Congress passes $3B bill to plug VA shortfall amid concerns about veterans' checks
The Senate passed an emergency spending bill Thursday to provide billions of dollars in funding for the Department of Veterans Affairs (VA), as officials warn that benefit payments for veterans are at risk of being disrupted next month absent congressional action.
The Senate passed the bill with a voice vote with bipartisan support Thursday morning, as VA officials warned of increased risk of a benefits cliff in the coming weeks if lawmakers didn’t act by Friday.
The bill, which passed the House earlier this week, now heads to the White House for signature.
The measure calls for about $2.9 billion in additional funding for the VA, of which about $2.3 billion would go toward the Veterans Benefits Administration for compensation and pensions. Roughly $597 million would be put toward readjustment benefits.
House Veterans’ Affairs Committee Chair Mike Bost (R-Ill.) said earlier this week that the bill, dubbed the Veterans Benefits Continuity and Accountability Supplemental Appropriations Act, would keep veterans’ disability compensation and education benefits from being held up.
The VA has pointed to the PACT Act, a landmark law that passed with bipartisan support in 2022, as a key driver behind the budget shortfall, pointing to increases in enrollment in VA health care, appointments and applications benefits.
During a hearing Wednesday, Joshua Jacobs, the under secretary for benefits for the VA, said that, since the law’s implementation, the agency has seen “about 340,000 veterans who now are getting PACT benefits that would not have been eligible, 60,000 of whom have cancer.”

Stored items:
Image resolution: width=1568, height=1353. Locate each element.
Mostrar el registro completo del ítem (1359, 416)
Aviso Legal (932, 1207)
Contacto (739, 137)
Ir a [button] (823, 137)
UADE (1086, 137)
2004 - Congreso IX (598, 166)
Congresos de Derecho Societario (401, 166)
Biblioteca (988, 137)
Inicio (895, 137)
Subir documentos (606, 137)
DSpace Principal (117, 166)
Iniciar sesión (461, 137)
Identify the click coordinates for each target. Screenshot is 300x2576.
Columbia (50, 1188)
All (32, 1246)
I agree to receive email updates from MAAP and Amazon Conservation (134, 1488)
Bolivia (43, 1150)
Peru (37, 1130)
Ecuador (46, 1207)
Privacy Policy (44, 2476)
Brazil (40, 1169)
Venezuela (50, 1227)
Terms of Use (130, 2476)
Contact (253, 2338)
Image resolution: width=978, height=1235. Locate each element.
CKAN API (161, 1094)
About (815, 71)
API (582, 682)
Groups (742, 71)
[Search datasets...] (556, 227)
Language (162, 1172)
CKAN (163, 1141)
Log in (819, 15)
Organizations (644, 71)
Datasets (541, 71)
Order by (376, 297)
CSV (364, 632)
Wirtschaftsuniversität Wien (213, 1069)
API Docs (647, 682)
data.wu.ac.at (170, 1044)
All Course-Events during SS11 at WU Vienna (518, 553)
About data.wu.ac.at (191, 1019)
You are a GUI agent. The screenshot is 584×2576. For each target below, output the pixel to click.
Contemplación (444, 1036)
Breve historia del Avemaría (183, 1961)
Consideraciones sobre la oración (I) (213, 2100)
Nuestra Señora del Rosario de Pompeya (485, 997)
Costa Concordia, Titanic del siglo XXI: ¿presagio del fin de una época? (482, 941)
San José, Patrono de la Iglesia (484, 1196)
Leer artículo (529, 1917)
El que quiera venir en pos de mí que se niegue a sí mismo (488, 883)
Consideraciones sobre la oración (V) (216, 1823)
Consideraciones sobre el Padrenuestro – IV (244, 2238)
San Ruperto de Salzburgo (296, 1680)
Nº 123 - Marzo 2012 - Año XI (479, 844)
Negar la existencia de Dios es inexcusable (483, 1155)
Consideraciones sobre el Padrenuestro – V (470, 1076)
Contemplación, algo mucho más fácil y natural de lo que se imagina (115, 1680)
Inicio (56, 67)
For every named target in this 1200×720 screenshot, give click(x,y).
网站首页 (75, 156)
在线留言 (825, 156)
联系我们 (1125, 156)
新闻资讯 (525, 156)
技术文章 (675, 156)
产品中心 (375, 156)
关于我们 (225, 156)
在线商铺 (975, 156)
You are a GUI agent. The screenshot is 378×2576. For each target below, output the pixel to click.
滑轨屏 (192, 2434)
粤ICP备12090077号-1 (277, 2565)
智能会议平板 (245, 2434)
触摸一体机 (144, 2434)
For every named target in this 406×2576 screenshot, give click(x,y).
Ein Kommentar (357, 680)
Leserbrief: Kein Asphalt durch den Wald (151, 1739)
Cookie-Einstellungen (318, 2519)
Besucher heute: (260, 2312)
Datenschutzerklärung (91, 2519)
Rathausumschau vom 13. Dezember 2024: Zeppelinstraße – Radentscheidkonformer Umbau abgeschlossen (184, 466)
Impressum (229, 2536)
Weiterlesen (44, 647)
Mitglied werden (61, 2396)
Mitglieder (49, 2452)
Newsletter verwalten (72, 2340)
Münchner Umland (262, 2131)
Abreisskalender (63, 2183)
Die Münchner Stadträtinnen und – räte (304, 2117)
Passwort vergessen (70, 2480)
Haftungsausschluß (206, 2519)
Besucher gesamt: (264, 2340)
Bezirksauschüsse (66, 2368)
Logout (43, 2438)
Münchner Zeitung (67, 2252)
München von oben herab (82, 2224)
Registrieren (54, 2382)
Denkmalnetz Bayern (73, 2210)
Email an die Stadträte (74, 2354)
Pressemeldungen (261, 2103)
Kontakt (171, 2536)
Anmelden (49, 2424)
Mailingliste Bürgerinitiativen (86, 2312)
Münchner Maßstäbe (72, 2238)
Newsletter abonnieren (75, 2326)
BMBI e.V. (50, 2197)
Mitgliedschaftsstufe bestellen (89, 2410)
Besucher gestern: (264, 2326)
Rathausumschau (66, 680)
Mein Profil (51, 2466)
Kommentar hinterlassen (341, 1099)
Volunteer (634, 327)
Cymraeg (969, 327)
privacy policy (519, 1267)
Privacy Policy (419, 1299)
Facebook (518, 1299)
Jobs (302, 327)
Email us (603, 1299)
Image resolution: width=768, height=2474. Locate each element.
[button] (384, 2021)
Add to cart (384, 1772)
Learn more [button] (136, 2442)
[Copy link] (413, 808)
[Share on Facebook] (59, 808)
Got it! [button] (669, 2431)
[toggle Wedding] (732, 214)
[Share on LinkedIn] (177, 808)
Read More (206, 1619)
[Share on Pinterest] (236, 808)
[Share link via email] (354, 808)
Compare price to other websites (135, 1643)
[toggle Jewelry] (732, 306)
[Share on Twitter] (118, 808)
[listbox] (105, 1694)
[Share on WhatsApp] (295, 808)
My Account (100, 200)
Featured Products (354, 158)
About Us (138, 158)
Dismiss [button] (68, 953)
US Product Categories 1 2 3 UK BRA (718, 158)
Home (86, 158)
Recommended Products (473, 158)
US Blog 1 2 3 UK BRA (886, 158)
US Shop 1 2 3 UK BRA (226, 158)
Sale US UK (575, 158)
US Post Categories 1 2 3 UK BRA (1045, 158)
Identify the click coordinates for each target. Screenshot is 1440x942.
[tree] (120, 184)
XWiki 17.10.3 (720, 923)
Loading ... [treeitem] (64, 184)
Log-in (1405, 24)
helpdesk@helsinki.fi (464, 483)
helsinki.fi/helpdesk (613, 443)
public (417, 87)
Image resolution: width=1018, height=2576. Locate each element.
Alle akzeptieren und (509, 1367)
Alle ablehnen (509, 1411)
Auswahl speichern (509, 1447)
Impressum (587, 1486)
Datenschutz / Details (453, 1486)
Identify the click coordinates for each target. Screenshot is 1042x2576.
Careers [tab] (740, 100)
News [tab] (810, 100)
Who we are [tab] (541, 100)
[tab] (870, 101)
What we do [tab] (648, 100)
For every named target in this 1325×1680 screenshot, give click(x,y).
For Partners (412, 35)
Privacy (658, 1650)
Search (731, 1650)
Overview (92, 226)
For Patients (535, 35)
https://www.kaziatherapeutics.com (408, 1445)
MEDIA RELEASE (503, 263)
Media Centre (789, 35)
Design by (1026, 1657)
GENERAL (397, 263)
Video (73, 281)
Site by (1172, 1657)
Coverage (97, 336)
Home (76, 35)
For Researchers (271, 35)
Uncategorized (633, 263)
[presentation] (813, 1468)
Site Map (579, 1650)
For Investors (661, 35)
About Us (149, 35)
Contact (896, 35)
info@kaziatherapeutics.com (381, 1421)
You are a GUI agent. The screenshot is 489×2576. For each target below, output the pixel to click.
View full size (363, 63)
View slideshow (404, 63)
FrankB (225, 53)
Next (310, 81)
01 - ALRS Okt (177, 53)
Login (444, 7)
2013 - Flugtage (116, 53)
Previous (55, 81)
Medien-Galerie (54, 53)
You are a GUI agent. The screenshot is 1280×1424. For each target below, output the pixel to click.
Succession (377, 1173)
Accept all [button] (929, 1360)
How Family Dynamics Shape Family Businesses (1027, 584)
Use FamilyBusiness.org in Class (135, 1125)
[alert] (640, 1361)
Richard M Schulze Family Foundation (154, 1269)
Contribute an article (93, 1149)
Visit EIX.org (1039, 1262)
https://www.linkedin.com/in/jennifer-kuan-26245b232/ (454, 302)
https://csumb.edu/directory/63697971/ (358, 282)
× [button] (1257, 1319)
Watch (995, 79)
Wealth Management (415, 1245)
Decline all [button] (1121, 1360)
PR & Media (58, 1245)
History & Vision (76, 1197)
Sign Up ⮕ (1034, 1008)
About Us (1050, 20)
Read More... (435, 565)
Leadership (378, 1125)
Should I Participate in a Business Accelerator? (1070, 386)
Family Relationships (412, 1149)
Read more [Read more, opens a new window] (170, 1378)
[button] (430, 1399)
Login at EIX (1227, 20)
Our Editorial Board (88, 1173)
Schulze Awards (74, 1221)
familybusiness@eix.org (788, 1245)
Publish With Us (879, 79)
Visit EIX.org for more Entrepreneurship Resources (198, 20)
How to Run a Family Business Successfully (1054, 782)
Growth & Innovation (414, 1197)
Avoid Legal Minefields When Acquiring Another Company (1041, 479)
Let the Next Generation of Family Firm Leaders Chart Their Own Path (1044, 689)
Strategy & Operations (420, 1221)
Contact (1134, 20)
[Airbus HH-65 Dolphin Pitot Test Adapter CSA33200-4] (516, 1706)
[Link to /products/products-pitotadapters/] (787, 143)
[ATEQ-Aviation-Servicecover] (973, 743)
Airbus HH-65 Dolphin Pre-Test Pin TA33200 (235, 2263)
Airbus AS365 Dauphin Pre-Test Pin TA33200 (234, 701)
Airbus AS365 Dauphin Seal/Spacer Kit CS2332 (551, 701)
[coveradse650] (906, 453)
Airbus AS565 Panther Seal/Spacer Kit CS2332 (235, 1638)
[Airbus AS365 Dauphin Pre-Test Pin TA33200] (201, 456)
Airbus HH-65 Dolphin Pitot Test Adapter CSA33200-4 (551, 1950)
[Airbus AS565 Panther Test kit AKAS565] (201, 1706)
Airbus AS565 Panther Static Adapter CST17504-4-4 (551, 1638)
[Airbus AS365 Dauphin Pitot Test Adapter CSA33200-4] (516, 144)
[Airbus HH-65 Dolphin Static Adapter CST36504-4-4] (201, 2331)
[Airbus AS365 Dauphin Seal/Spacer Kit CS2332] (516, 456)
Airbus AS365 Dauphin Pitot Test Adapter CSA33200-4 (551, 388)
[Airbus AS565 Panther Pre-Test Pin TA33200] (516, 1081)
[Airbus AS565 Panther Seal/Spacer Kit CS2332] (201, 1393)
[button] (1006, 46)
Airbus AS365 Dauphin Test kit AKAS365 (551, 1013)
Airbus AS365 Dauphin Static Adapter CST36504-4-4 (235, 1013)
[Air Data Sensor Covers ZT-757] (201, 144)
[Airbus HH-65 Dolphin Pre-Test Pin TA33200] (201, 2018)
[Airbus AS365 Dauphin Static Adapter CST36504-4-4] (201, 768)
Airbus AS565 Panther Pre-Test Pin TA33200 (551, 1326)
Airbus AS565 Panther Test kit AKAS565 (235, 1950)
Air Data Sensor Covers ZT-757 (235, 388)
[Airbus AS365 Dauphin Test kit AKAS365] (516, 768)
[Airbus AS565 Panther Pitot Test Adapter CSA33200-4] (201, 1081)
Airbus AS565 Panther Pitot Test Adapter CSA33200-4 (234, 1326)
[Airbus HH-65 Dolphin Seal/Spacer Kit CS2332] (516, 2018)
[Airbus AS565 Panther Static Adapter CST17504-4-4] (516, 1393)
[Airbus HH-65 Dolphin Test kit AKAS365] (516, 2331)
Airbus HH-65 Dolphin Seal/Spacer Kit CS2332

**WORK ORDER**: Copy the passage from the VA funding article starting at "Congress passes $3B" and ending at "absent congressional action.". The material has no connection to the article about the VA funding bill.

**TASK RESPONSE**:
Congress passes $3B bill to plug VA shortfall amid concerns about veterans' checks
The Senate passed an emergency spending bill Thursday to provide billions of dollars in funding for the Department of Veterans Affairs (VA), as officials warn that benefit payments for veterans are at risk of being disrupted next month absent congressional action.